DESCRIPTION OF THE TASK: Find where "Task: Open the Terms footer link" appears in the entries below. That line and all lines after it, through the last, are to be duplicated exactly, with nothing else.

DATA SUPPLIED:
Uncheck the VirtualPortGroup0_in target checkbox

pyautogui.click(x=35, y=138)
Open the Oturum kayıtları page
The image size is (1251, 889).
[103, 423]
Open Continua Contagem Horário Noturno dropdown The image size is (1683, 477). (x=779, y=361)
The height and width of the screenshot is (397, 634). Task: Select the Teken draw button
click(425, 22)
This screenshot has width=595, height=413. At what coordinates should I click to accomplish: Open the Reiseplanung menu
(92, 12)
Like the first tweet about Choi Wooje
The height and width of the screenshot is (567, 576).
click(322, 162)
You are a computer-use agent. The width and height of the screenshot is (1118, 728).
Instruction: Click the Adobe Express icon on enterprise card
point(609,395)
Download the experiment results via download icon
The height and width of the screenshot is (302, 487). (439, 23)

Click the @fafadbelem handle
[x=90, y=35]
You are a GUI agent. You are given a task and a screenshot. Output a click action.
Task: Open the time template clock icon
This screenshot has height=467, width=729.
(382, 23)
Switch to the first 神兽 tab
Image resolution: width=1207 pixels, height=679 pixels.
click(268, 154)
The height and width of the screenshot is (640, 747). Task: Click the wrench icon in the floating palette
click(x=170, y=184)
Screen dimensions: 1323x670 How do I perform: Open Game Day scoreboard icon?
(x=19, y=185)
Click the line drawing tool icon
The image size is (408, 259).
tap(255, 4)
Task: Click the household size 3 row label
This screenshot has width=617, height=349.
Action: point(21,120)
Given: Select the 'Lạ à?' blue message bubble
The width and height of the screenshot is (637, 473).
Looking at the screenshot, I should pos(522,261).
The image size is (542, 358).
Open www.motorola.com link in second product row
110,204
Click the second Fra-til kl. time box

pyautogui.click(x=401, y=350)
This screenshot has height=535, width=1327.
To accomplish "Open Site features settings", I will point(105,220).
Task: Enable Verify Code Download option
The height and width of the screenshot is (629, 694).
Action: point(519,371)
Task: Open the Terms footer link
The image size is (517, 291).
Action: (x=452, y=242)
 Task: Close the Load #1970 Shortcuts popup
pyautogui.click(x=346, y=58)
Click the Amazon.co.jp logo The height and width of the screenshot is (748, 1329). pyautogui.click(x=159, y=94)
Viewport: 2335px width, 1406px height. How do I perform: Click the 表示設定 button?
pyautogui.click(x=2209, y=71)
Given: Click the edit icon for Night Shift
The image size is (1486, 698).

EXERCISE RESULT:
Task: Open the Terms footer link
The image size is (517, 291).
Action: (x=452, y=242)
 Task: Close the Load #1970 Shortcuts popup
pyautogui.click(x=346, y=58)
Click the Amazon.co.jp logo The height and width of the screenshot is (748, 1329). pyautogui.click(x=159, y=94)
Viewport: 2335px width, 1406px height. How do I perform: Click the 表示設定 button?
pyautogui.click(x=2209, y=71)
Given: Click the edit icon for Night Shift
The image size is (1486, 698).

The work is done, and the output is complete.